1833 erhielt das Köngreich Hannover eine vergleichsweise moderne Verfassung. Als aber der hochkonservative König Ernst August 1837 die Regierung antrat, erklärte er sie für nichtig. Dagegen protestierten sieben Göttinger Professoren, die sogenannten Göttinger Sieben, unter ihnen die Brüder Grimm, die deshalb des Amtes enthoben wurden. Die öffentliche Meinung in Deutschland reagierte mit Empörung. Das patriarchalische Regiment der neoabsolutistischen Könige schuf aber eine starke Bindung zum Adel und zur Landbevölkerung. Im deutschen Bundeskrieg von 1866 stellte Hannover sich gegen Preußen. Bei Langensalza streckte die hannoversche Armee — nach anfänglichem Erfolg — die Waffen; der König floh.
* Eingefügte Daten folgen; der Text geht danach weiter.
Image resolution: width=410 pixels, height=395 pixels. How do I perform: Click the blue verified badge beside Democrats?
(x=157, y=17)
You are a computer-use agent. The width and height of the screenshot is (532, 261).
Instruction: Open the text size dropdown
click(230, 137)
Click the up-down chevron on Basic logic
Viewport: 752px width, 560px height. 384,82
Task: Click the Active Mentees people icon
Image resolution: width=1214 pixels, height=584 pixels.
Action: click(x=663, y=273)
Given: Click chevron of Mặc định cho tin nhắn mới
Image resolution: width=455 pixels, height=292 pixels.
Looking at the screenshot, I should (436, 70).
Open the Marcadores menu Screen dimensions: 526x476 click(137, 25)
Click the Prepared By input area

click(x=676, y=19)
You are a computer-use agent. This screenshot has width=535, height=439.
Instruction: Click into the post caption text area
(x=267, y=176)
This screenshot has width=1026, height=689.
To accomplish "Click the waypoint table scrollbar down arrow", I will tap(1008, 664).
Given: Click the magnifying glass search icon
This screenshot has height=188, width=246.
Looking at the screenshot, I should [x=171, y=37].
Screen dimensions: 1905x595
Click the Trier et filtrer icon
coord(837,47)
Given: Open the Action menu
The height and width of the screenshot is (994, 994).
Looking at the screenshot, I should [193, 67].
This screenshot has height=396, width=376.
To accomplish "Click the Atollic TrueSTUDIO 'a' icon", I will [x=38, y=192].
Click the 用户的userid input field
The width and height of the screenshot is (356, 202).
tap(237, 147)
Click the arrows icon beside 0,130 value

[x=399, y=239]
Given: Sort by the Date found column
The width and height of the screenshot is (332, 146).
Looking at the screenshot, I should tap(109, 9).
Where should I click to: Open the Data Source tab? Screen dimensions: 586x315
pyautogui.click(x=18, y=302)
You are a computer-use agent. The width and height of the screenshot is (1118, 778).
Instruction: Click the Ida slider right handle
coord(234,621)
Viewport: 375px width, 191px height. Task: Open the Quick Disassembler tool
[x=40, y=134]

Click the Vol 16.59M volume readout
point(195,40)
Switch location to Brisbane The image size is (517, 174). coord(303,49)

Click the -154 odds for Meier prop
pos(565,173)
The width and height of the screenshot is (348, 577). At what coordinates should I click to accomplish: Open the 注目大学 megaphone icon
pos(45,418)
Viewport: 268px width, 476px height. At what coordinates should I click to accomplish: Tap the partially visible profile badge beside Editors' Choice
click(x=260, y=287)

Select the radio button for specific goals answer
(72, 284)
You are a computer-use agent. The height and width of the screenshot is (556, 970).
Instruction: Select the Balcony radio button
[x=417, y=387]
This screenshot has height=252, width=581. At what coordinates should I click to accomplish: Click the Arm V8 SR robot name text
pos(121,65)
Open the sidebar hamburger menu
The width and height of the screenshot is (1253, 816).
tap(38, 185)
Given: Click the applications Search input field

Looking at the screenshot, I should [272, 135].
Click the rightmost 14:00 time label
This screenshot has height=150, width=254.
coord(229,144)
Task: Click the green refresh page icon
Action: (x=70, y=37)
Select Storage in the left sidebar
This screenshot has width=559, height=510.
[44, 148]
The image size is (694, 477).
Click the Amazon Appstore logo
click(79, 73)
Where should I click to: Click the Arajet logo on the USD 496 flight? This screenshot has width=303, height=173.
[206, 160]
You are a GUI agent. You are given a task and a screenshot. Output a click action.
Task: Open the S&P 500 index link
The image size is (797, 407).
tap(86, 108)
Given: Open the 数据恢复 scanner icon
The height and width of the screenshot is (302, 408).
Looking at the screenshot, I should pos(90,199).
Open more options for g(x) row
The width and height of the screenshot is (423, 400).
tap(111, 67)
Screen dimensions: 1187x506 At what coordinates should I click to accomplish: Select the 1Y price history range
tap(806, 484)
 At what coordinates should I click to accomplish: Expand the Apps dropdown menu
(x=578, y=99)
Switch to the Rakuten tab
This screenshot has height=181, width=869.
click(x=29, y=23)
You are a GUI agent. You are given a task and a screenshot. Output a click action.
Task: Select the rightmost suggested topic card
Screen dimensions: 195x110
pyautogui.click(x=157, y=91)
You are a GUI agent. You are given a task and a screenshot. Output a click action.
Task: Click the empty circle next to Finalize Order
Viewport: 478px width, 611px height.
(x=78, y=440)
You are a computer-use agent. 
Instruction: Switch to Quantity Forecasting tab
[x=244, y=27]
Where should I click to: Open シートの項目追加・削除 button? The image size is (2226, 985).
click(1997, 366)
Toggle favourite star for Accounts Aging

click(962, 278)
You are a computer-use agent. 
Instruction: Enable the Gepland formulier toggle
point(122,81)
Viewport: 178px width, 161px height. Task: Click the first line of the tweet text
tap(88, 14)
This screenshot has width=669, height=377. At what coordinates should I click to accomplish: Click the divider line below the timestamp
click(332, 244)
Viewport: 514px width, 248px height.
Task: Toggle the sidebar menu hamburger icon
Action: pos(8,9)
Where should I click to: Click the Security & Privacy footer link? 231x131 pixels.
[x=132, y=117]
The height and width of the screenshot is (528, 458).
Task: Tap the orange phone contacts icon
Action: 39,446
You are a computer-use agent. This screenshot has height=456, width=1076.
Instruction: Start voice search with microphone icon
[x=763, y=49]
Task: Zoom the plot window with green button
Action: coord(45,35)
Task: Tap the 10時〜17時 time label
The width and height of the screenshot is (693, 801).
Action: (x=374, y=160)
Preußen annektierte das gesamte Königreich, das dadurch zur Provinz Hannover wurde.
1885 reformierte Berlin die hannoversche Verwaltung nach altpreußischem Vorbild. In Aurich, Hannover, Hildesheim, Lüneburg, Osnabrück und Stade wurden an Stelle der Landdrosteien Regierungspräsidien eingerichtet, die Landkreise zu Organen der kommunalen Selbstverwaltung ausgestaltet. Als Folge der Annexion von 1866 formierte sich mit der Politisierung der Gesellschaft eine starke welfische Bewegung, die gegen Bismarcks Politik bzw. gegen Preußen überhaupt opponierte. Während die Verwaltungsstrukturen, die 1885 geschaffen worden waren, den 1. Weltkrieg ohne große Einschnitte überdauerten, veränderte sich die politische Szene nachhaltig. Eine Vorabstimmung über die Wiederherstellung Hannovers als eigenes Land scheiterte 1924: ein Zeichen für den Niedergang der welfischen Deutsch-hannoverschen Partei.
Als sich Ende der 20er Jahre die Krise der Landwirtschaft verstärkte, öffneten sich vor allem die agrarisch geprägten Gegenden der politischen Radikalisierung. Die Wahlergebnisse der Nationalsozialisten lagen in der Provinz Hannover über dem Durchschnitt des Reiches. Im März 1933 stimmten 50,6% der Wähler in den Wahlkreisen Osthannover und Südhannover-Braunschweig für die NSDAP.
Nach der nationalsozialistischen "Machtergreifung" übertrug deren Führung einigen hannoverschen Orten Funktionen ihrer durch die "Blut-und-Boden-Ideologie" geprägten Bauernpolitik. Goslar wurde "Reichsbauernstadt", Celle erhielt das "Reichserbhofgericht"; auf dem Bückeberg bei Hameln fand jährlich das "Reichserntedankfest" statt. Die Kehrseite der so zelebrierten Volksgemeinschaft zeigte sich in unmenschlichen Verfolgungen. Unter den Konzentrationslagern der Provinz Hannover wurde vor allem das Lager in Bergen-Belsen zum Symbol der Vernichtung.
Die wirtschaftliche Entwicklung Hannovers in der ersten Hälfte des 20. Jahrhunderts führte zur Konzentration in wichtigen Industrien. Der bedeutende Kalibergbau hatte es schwer, sich nach 1918 auf dem Weltmarkt zu behaupten. Große Anstrengungen wurden in der Landwirtschaft unternommen, um die Produktion den geänderten Bedingungen anzupassen. Gerade hier waren Strukturverbesserungen wie weit angelegte Meliorationen und Ödlandkultivierungen möglich. Große Anstrengungen richteten sich auf den Ausbau der Infrastruktur: durch die Autobahnen, typischer aber durch Kanalprojekte: den Mittellandkanal z. B. oder den Weser-Ems-Kanal.
Mit der Auflösung Preußens im August 1946 wurde die Provinz Hannover für kurze Zeit ein eigenes Land, das im November 1946 im Land Niedersachsen aufging.